Individualize subsequent dose based on patient response.⁴⁰³ Total dose administered during the initial or any subsequent treatment session should be ≤70 units (or 35 units per eye).⁴⁰³

In clinical trials, mean dose was 33.5 units per eye (range 10–50 units); mean number of injections was 6 per eye (average dose of 5.6 units in each site).⁴⁰³

May repeat treatments at intervals of ≥12 weeks; determine frequency of repeat treatments by clinical response.⁴⁰³

Dosing not established in patients not previously treated with onabotulinumtoxinA.⁴⁰³

Glabellar Facial Lines

IM

Total dose of 20 units per treatment session, divided into 5 equal injections of 4 units each (2 into each corrugator muscle and one in the procerus muscle).⁴⁰³

May repeat treatments at intervals of ≥3 months.⁴⁰³

Do not exceed recommended dose and frequency to minimize risk of ptosis.⁴⁰³

Prescribing Limits

Adults

Upper Limb Spasticity

IM

Manufacturer states that maximum cumulative dose per treatment session for any indication is 400 units.⁴⁰³

Cervical Dystonia

IM

Initial doses >120 units not shown to provide additional efficacy and may be associated with increased incidence of adverse effects.⁴⁰³ Manufacturer states that maximum cumulative dose per treatment session for any indication is 400 units.⁴⁰³

Blepharospasm

IM

Total initial dose of 70 units (or 35 units per eye).⁴⁰³

Glabellar Facial Lines

IM

Do not repeat treatments more frequently than once every 3 months.⁴⁰³

Cautions for IncobotulinumtoxinA

Contraindications

Known hypersensitivity (e.g., anaphylaxis, serum sickness, urticaria, soft tissue edema, dyspnea) to any botulinum toxin preparation or ingredient (e.g., albumin, sucrose) in their formulations.⁴⁰³
Infection at injection site.⁴⁰³

Warnings/Precautions

Warnings

Distant Spread of Toxin Effects

Potential for distant spread of toxin effects beyond local sites of injection.³⁸¹ ⁴⁰³ (See Boxed Warning.)

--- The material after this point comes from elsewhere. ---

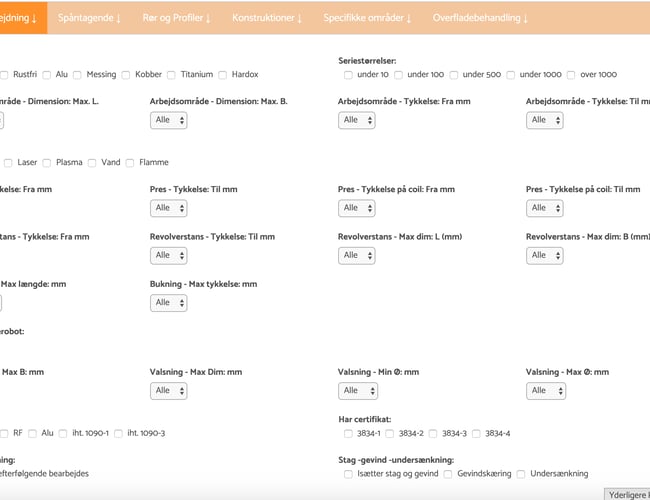Expand the 'Pres - Tykkelse på coil: Fra mm' dropdown

click(x=356, y=208)
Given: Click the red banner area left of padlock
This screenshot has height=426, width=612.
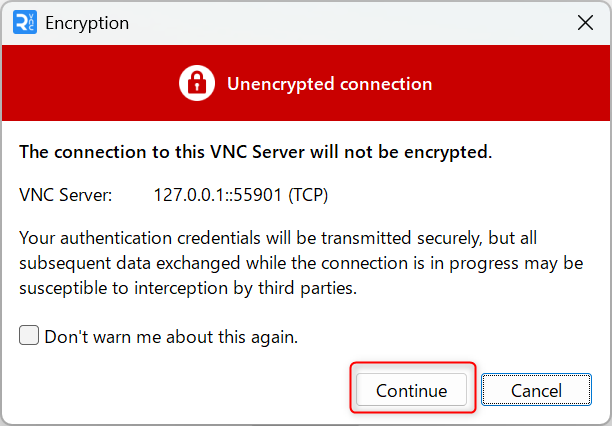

Serious adverse effects consistent with mechanism of botulinum toxin action (e.g., dysphagia, dysarthria, generalized muscle weakness, ptosis, blurred vision, diplopia, respiratory compromise, speech difficulties, urinary incontinence) reported.³⁸¹ ⁴⁰³

In some cases, severe swallowing or breathing difficulties required hospitalization, ventilatory support, or gastric feeding tube and/or resulted in death.³⁸¹ ⁴⁰³ (See Dysphagia/Breathing Difficulties under Cautions.)

Risk of toxin spread probably highest in children treated for spasticity (currently not an FDA-labeled use for incobotulinumtoxinA).³⁸¹ ³⁸³ ³⁸⁴ ⁴⁰³ ⁴¹⁰

Sensitivity Reactions

Hypersensitivity Reactions

Potential risk of hypersensitivity.⁴⁰³ (See Contraindications under Cautions.)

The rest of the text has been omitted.